Zachary Wilson, the public affairs officer for the Naval Research Unit at Wright-Patterson near the 711th Human Performance Wing, confirmed that the unit has helped prepare and train astronauts. He said the Air Force will have more to say on that work in the future.

Artemis is getting closer for a launch to the moon, preparing to return to a Florida launch pad for a second “wet dress rehearsal” with a space rocket, or a test of a fully fueled rocket.

“And of course, once we’ve completed that, we’ll be off to the moon on our uncrewed test flight later this year,” Melroy said.

The Artemis timeline has shifted in recent weeks. Now, the plan is to launch Artemis I — an uncrewed mission to the moon and back — this summer, NASA Glenn public affairs officer Jimi Russell told the Dayton Daily News.

NASA must conduct the second wet dress rehearsal in June before it can set an official launch date, but the intent is to launch as soon as possible this summer, Russell said.
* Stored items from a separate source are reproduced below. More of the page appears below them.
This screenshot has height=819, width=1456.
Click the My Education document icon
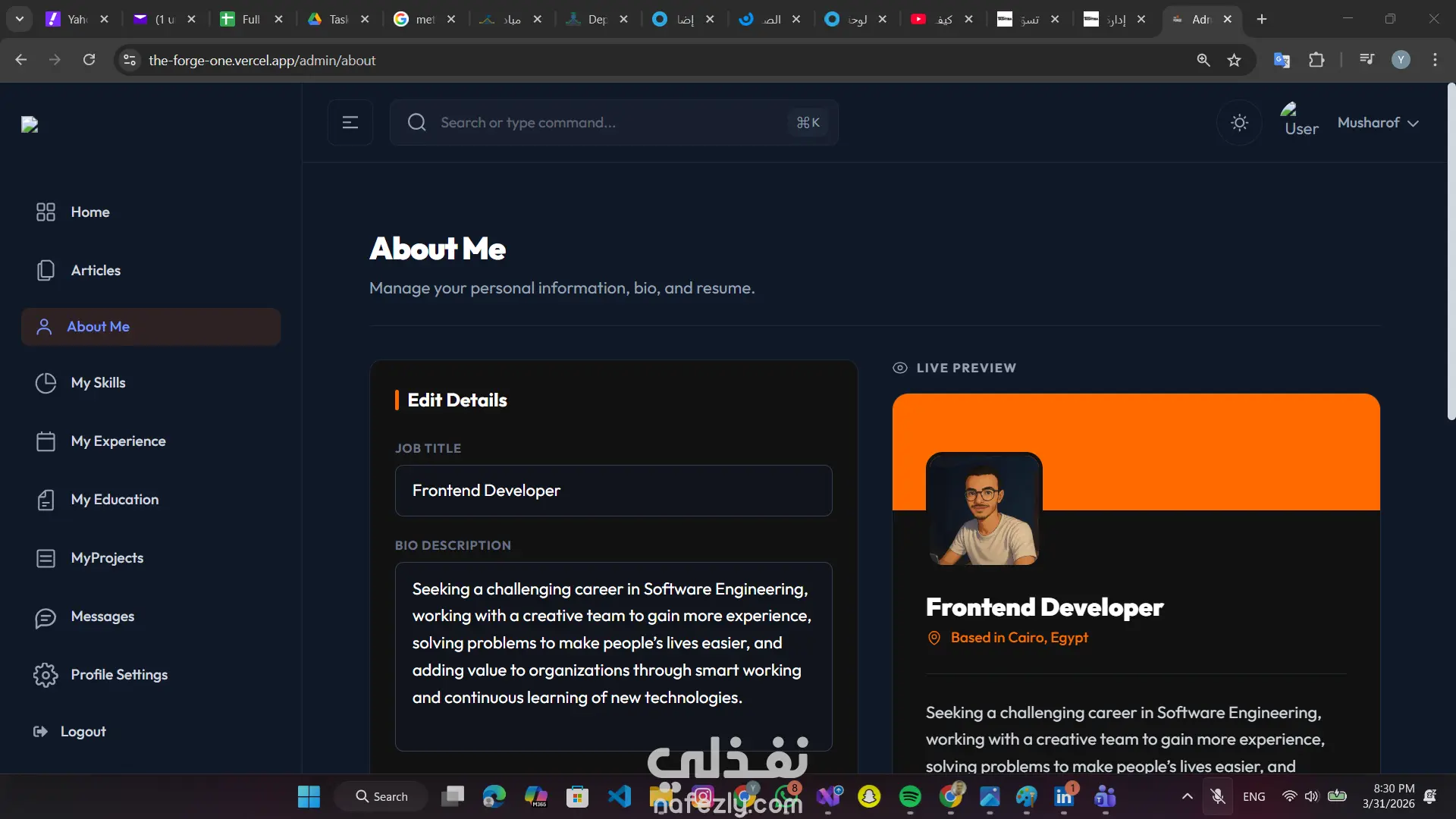pyautogui.click(x=46, y=500)
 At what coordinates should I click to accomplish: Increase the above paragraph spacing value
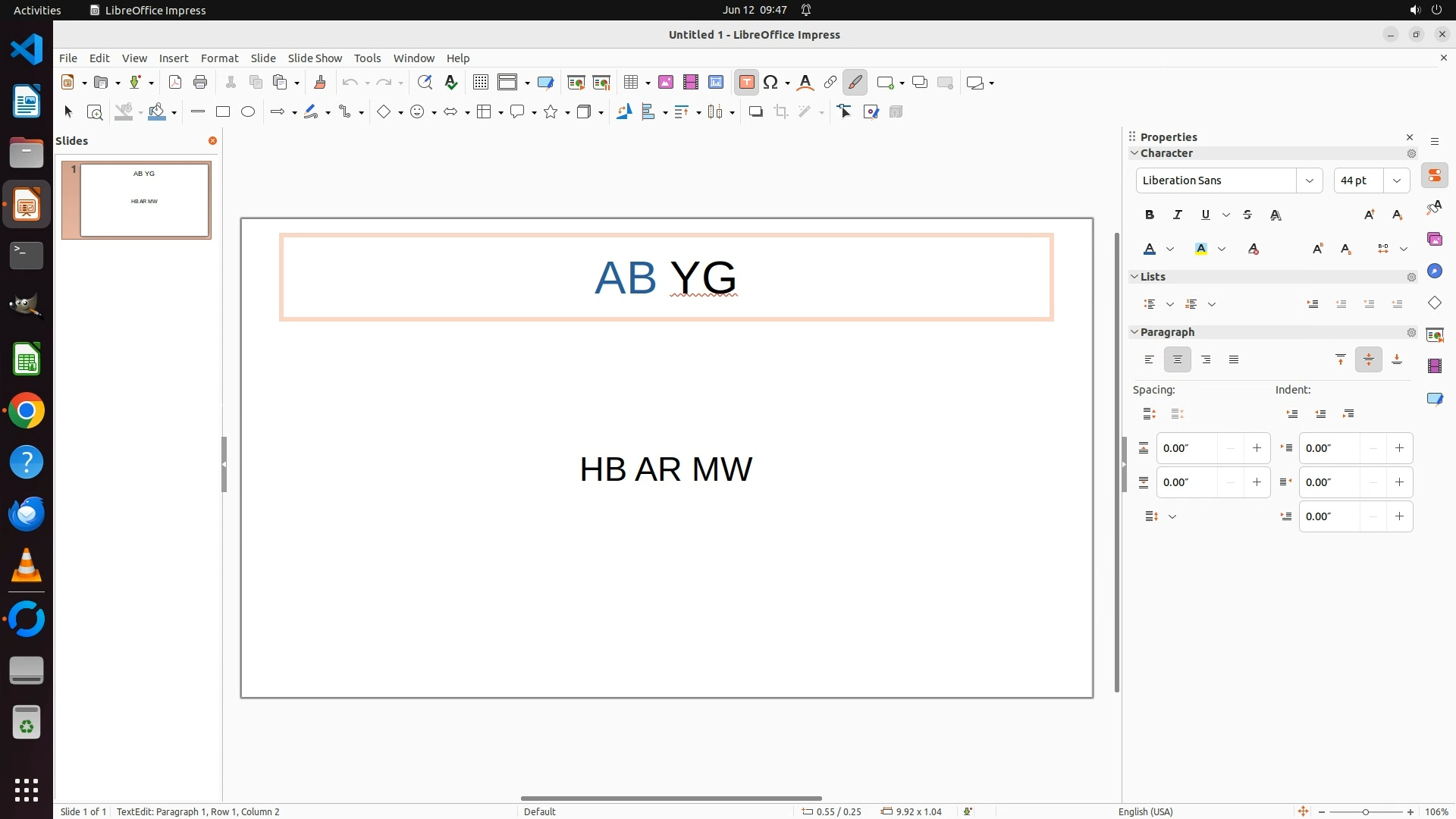1257,448
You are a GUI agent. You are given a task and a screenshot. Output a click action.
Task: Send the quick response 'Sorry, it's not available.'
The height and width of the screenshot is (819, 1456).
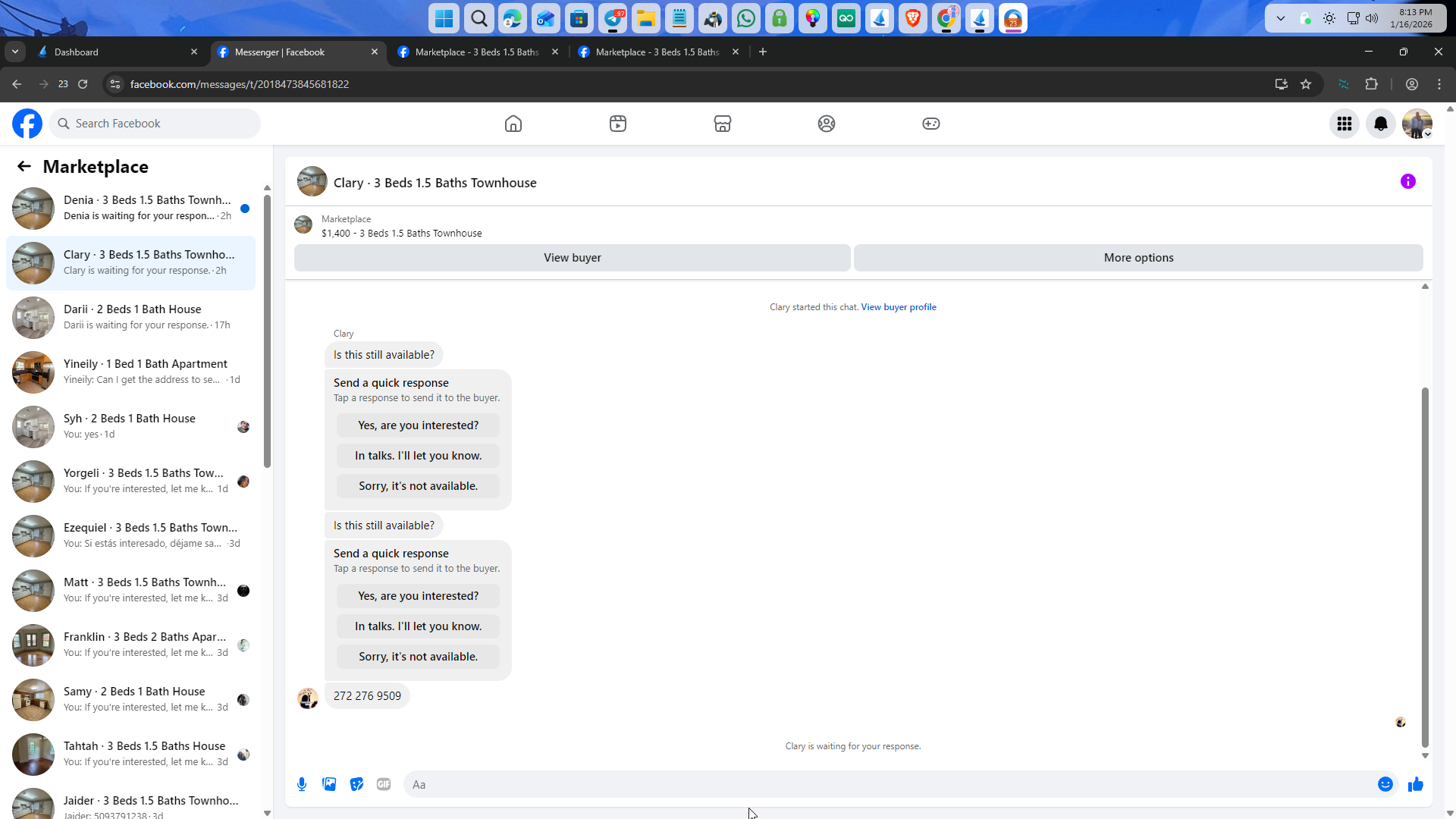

Following Artemis I, NASA’s plan is to launch Artemis II, a crewed flight, around the moon and back, in 2024.

That will be followed by the hoped-for moon landing in early 2025 with Artemis III — America’s first since December 1972.

A recent NASA economic impact study showed a fiscal year impact of $2.3 billion to Ohio’s economy from NASA’s work, with $300 million impact of the agency’s “moon-to-Mars” efforts, Melroy said.

NASA Glenn works with Cleveland State University on an impact study, with the last full study showing NASA Glenn having a $1.8 billion impact on Ohio, generating about 9,000 jobs, in turn generating $155 million in local, state and federal taxes.